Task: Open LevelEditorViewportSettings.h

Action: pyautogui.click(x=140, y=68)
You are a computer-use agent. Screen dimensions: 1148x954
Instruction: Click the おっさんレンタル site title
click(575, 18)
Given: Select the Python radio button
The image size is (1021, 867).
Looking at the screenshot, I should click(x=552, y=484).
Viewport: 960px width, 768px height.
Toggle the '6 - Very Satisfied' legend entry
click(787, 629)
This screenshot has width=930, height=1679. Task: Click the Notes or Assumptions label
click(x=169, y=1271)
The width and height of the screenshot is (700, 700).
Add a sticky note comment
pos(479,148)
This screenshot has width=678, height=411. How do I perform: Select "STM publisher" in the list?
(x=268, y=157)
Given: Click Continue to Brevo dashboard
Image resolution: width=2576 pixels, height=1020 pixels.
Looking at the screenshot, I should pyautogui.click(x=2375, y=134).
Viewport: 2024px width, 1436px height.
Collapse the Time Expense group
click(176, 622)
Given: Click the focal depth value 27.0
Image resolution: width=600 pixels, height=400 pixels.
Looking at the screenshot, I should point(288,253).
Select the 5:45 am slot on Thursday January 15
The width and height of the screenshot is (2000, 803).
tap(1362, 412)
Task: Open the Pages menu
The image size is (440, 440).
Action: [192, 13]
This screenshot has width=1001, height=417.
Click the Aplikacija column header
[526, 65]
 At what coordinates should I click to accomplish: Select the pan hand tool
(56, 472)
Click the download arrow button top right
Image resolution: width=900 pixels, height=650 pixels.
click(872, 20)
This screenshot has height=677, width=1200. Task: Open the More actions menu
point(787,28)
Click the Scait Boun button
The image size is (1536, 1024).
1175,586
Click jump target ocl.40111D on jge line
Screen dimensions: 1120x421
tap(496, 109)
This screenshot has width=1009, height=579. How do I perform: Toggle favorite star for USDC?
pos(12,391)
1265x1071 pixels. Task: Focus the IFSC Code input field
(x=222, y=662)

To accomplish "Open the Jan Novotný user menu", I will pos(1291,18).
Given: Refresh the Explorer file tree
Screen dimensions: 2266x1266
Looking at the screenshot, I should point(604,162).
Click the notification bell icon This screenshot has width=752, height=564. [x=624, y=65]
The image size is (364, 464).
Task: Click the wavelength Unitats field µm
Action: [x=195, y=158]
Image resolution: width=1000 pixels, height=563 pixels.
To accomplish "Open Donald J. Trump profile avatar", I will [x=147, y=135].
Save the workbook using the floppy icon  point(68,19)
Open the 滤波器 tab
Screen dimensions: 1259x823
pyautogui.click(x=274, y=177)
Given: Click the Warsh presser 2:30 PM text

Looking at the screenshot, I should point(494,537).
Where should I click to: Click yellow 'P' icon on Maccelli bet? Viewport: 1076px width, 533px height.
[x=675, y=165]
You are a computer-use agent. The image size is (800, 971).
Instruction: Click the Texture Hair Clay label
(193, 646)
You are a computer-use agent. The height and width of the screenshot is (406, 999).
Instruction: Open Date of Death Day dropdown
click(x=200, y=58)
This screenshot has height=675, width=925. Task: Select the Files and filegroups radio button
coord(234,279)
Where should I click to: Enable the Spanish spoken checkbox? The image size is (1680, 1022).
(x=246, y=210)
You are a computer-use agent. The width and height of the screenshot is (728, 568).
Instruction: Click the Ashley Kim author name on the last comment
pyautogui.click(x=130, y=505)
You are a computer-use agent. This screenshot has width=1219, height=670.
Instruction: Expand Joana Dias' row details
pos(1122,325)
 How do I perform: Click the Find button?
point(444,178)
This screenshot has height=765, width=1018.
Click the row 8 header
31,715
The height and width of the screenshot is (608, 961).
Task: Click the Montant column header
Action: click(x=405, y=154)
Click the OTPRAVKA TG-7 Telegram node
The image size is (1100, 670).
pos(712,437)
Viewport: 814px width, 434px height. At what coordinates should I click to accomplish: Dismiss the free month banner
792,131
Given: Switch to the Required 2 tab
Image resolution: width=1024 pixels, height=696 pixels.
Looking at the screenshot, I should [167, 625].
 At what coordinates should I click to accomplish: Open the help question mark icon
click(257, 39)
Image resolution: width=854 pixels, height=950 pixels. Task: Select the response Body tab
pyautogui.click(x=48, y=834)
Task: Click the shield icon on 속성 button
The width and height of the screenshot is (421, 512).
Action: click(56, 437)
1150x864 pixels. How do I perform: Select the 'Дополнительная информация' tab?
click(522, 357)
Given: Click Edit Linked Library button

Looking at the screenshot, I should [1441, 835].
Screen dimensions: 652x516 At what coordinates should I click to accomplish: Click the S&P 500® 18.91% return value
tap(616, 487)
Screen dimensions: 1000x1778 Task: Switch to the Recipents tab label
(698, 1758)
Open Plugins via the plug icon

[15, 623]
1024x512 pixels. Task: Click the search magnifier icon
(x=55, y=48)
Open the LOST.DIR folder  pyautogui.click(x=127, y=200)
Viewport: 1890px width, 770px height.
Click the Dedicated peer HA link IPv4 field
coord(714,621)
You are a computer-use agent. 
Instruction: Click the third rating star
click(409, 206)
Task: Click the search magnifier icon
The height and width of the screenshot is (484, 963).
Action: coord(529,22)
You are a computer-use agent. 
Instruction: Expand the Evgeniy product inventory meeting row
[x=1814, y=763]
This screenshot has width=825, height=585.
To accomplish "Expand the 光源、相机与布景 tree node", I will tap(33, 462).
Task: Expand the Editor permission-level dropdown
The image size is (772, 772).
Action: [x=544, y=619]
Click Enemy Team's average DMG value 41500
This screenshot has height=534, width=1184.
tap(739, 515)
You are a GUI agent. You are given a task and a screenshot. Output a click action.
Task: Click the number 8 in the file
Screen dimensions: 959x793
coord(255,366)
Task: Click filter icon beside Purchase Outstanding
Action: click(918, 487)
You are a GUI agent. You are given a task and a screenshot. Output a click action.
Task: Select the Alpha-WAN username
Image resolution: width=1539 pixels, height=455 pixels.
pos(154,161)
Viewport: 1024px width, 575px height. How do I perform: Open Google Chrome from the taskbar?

---

DESCRIPTION OF THE TASK: Reproduce the listing above in its entirety, unchanged.

PROBLEM SOLUTION:
Task: Open LevelEditorViewportSettings.h

Action: pyautogui.click(x=140, y=68)
You are a computer-use agent. Screen dimensions: 1148x954
Instruction: Click the おっさんレンタル site title
click(575, 18)
Given: Select the Python radio button
The image size is (1021, 867).
Looking at the screenshot, I should click(x=552, y=484).
Viewport: 960px width, 768px height.
Toggle the '6 - Very Satisfied' legend entry
click(787, 629)
This screenshot has width=930, height=1679. Task: Click the Notes or Assumptions label
click(x=169, y=1271)
The width and height of the screenshot is (700, 700).
Add a sticky note comment
pos(479,148)
This screenshot has width=678, height=411. How do I perform: Select "STM publisher" in the list?
(x=268, y=157)
Given: Click Continue to Brevo dashboard
Image resolution: width=2576 pixels, height=1020 pixels.
Looking at the screenshot, I should pyautogui.click(x=2375, y=134).
Viewport: 2024px width, 1436px height.
Collapse the Time Expense group
click(176, 622)
Given: Click the focal depth value 27.0
Image resolution: width=600 pixels, height=400 pixels.
Looking at the screenshot, I should point(288,253).
Select the 5:45 am slot on Thursday January 15
The width and height of the screenshot is (2000, 803).
tap(1362, 412)
Task: Open the Pages menu
The image size is (440, 440).
Action: [192, 13]
This screenshot has width=1001, height=417.
Click the Aplikacija column header
[526, 65]
 At what coordinates should I click to accomplish: Select the pan hand tool
(56, 472)
Click the download arrow button top right
Image resolution: width=900 pixels, height=650 pixels.
click(872, 20)
This screenshot has height=677, width=1200. Task: Open the More actions menu
point(787,28)
Click the Scait Boun button
The image size is (1536, 1024).
1175,586
Click jump target ocl.40111D on jge line
Screen dimensions: 1120x421
tap(496, 109)
This screenshot has width=1009, height=579. How do I perform: Toggle favorite star for USDC?
pos(12,391)
1265x1071 pixels. Task: Focus the IFSC Code input field
(x=222, y=662)

To accomplish "Open the Jan Novotný user menu", I will pos(1291,18).
Given: Refresh the Explorer file tree
Screen dimensions: 2266x1266
Looking at the screenshot, I should point(604,162).
Click the notification bell icon This screenshot has width=752, height=564. [x=624, y=65]
The image size is (364, 464).
Task: Click the wavelength Unitats field µm
Action: [x=195, y=158]
Image resolution: width=1000 pixels, height=563 pixels.
To accomplish "Open Donald J. Trump profile avatar", I will [x=147, y=135].
Save the workbook using the floppy icon  point(68,19)
Open the 滤波器 tab
Screen dimensions: 1259x823
pyautogui.click(x=274, y=177)
Given: Click the Warsh presser 2:30 PM text

Looking at the screenshot, I should point(494,537).
Where should I click to: Click yellow 'P' icon on Maccelli bet? Viewport: 1076px width, 533px height.
[x=675, y=165]
You are a computer-use agent. The image size is (800, 971).
Instruction: Click the Texture Hair Clay label
(193, 646)
You are a computer-use agent. The height and width of the screenshot is (406, 999).
Instruction: Open Date of Death Day dropdown
click(x=200, y=58)
This screenshot has height=675, width=925. Task: Select the Files and filegroups radio button
coord(234,279)
Where should I click to: Enable the Spanish spoken checkbox? The image size is (1680, 1022).
(x=246, y=210)
You are a computer-use agent. The width and height of the screenshot is (728, 568).
Instruction: Click the Ashley Kim author name on the last comment
pyautogui.click(x=130, y=505)
You are a computer-use agent. This screenshot has width=1219, height=670.
Instruction: Expand Joana Dias' row details
pos(1122,325)
 How do I perform: Click the Find button?
point(444,178)
This screenshot has height=765, width=1018.
Click the row 8 header
31,715
The height and width of the screenshot is (608, 961).
Task: Click the Montant column header
Action: click(x=405, y=154)
Click the OTPRAVKA TG-7 Telegram node
The image size is (1100, 670).
pos(712,437)
Viewport: 814px width, 434px height. At what coordinates should I click to accomplish: Dismiss the free month banner
792,131
Given: Switch to the Required 2 tab
Image resolution: width=1024 pixels, height=696 pixels.
Looking at the screenshot, I should [167, 625].
 At what coordinates should I click to accomplish: Open the help question mark icon
click(257, 39)
Image resolution: width=854 pixels, height=950 pixels. Task: Select the response Body tab
pyautogui.click(x=48, y=834)
Task: Click the shield icon on 속성 button
The width and height of the screenshot is (421, 512).
Action: click(56, 437)
1150x864 pixels. How do I perform: Select the 'Дополнительная информация' tab?
click(522, 357)
Given: Click Edit Linked Library button

Looking at the screenshot, I should [1441, 835].
Screen dimensions: 652x516 At what coordinates should I click to accomplish: Click the S&P 500® 18.91% return value
tap(616, 487)
Screen dimensions: 1000x1778 Task: Switch to the Recipents tab label
(698, 1758)
Open Plugins via the plug icon

[15, 623]
1024x512 pixels. Task: Click the search magnifier icon
(x=55, y=48)
Open the LOST.DIR folder  pyautogui.click(x=127, y=200)
Viewport: 1890px width, 770px height.
Click the Dedicated peer HA link IPv4 field
coord(714,621)
You are a computer-use agent. 
Instruction: Click the third rating star
click(409, 206)
Task: Click the search magnifier icon
The height and width of the screenshot is (484, 963).
Action: coord(529,22)
You are a computer-use agent. 
Instruction: Expand the Evgeniy product inventory meeting row
[x=1814, y=763]
This screenshot has width=825, height=585.
To accomplish "Expand the 光源、相机与布景 tree node", I will tap(33, 462).
Task: Expand the Editor permission-level dropdown
The image size is (772, 772).
Action: [x=544, y=619]
Click Enemy Team's average DMG value 41500
This screenshot has height=534, width=1184.
tap(739, 515)
You are a GUI agent. You are given a task and a screenshot. Output a click action.
Task: Click the number 8 in the file
Screen dimensions: 959x793
coord(255,366)
Task: Click filter icon beside Purchase Outstanding
Action: click(918, 487)
You are a GUI agent. You are given a task and a screenshot. Output a click action.
Task: Select the Alpha-WAN username
Image resolution: width=1539 pixels, height=455 pixels.
pos(154,161)
Viewport: 1024px width, 575px height. How do I perform: Open Google Chrome from the taskbar?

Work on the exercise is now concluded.